Ему почудилось, что он слышит в ее голосе не только радость, но и тревогу, вызванную тем, что их небольшую квартиру придется делить со взрослым, малознакомым мужчиной, в которого превратится сын, как только первые охи и ахи закончатся. Самурай и сам знал это. В прошлый раз он не находил себе места уже на второй день и решил тогда, что будет по возможности сокращать визиты.

– Завтра уезжаю, – сказал он.

– Правда? – огорчилась мама.

Но и заметно приободрилась тоже.

– Собирай на стол, мать! – зычно распорядился отец. – У меня коньяк отличный есть, армянский. Пять звезд.

– Отлично!

Самурай растянул губы в улыбке. Он знал, что отец по привычке экономит на всем, а значит, коньячные звездочки на этикетке не соответствуют внутреннему содержанию.

– Но предлагаю моего рома попробовать, – сказал он, демонстрируя сумку с покупками. – Для мамы вино припасено, сладкое, как она любит.

– Не откажусь, – сказал отец. – Ну, проходи, сынок, располагайся.

Когда Самурай вышел из ванной, большой овальный стол был уже накрыт и заставлен, а ведущий из телевизора в углу радостно кричал что-то, как будто предвкушая славное угощение.

– Я сделаю звук потише? – спросил Самурай.

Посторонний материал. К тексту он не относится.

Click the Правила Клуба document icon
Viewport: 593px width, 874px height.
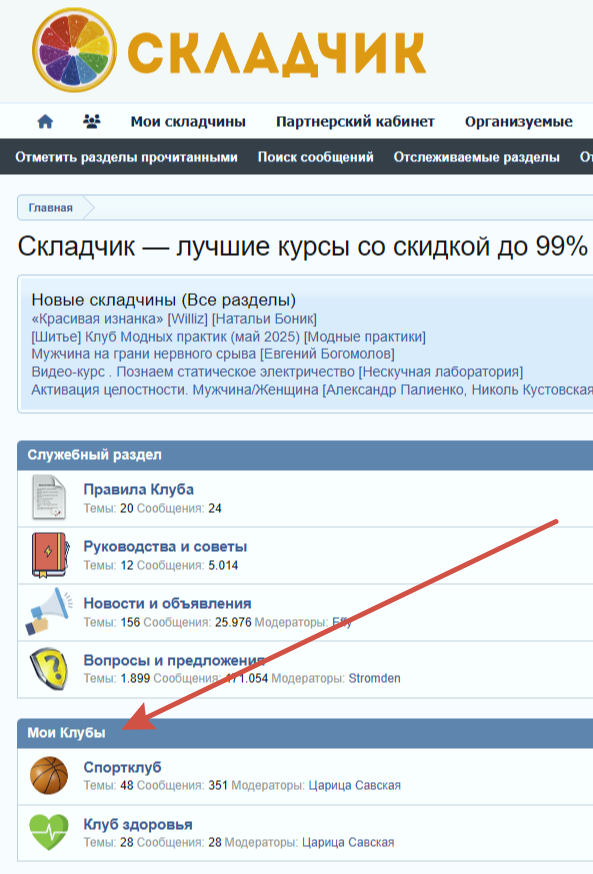coord(48,498)
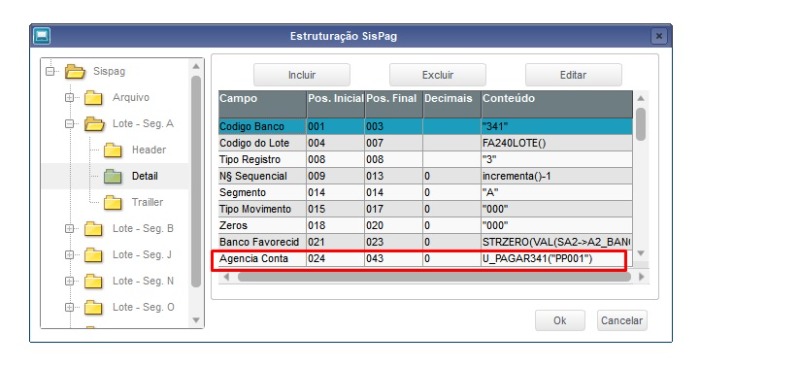Click the table horizontal scrollbar right arrow
The width and height of the screenshot is (800, 381).
pos(641,277)
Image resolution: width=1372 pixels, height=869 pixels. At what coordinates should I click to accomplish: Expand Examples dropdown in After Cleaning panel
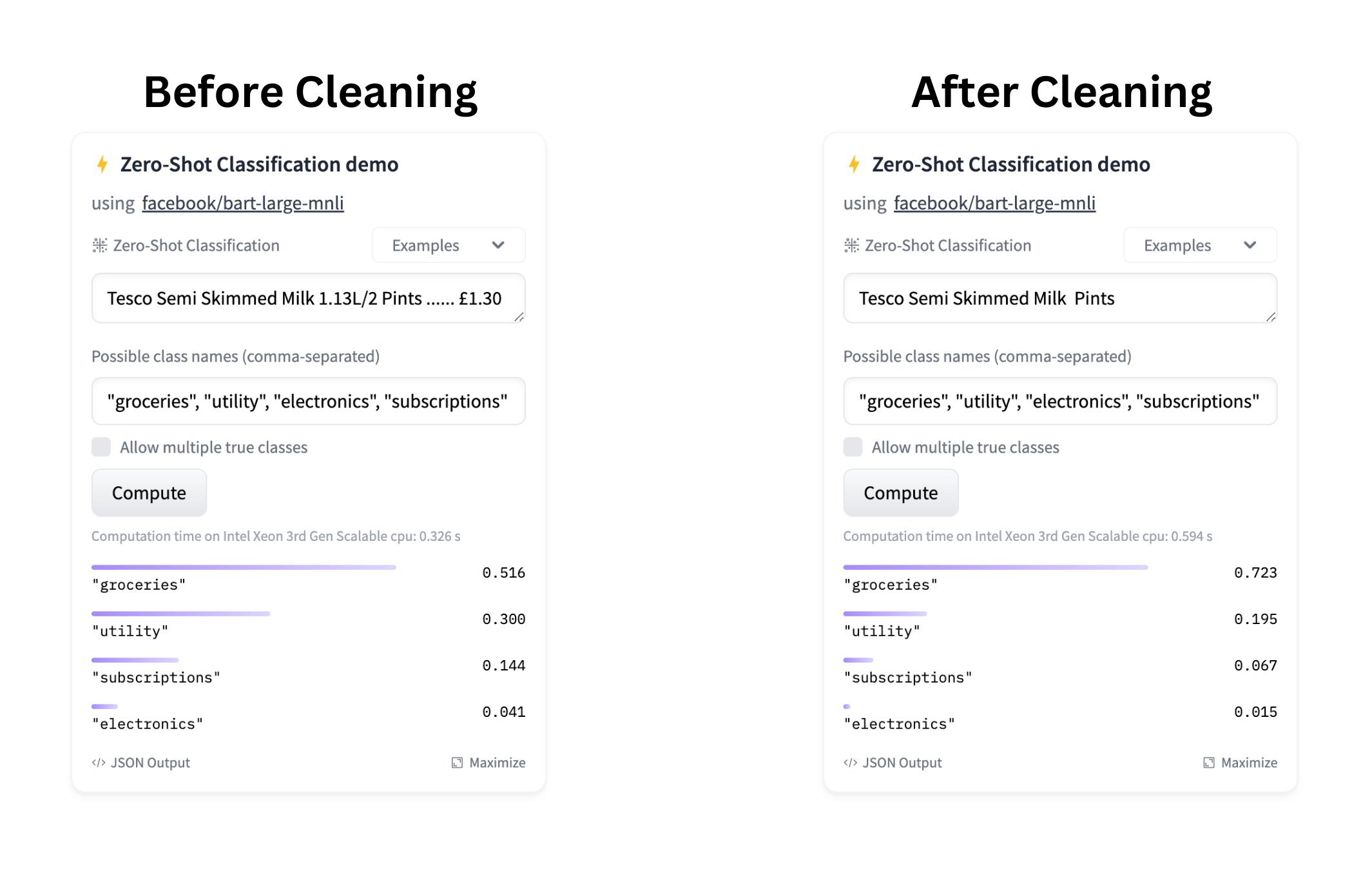(x=1199, y=246)
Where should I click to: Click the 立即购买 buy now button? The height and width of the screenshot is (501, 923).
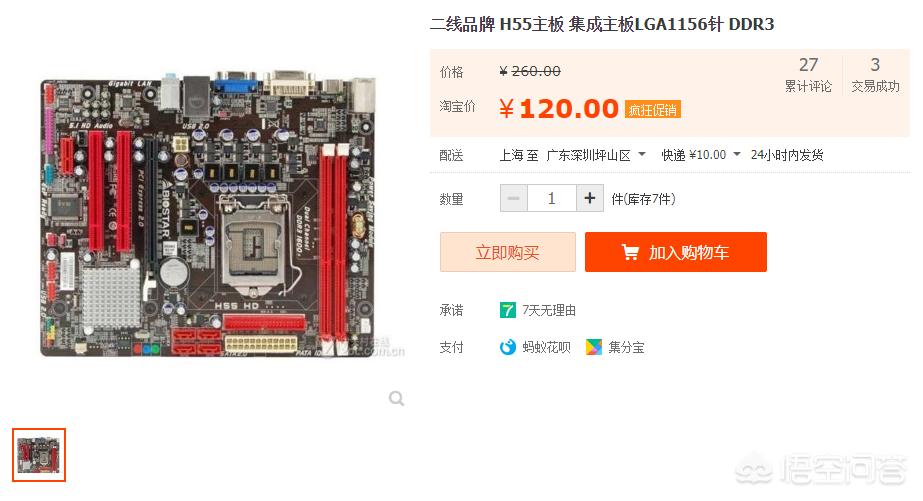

– Делай, – разрешил отец. – В дневных выпусках ничего интересного и важного не рассказывают, приберегают на вечер.

Прибежала мама, принесла новые тарелки. Несмотря на то, что они не готовились к приезду сына, еды и закусок было предостаточно. В какой-то мере Самурая это радовало. У родителей сохранялся хороший обмен веществ и на отсутствие аппетита они не жаловались, что свидетельствовало о здоровье.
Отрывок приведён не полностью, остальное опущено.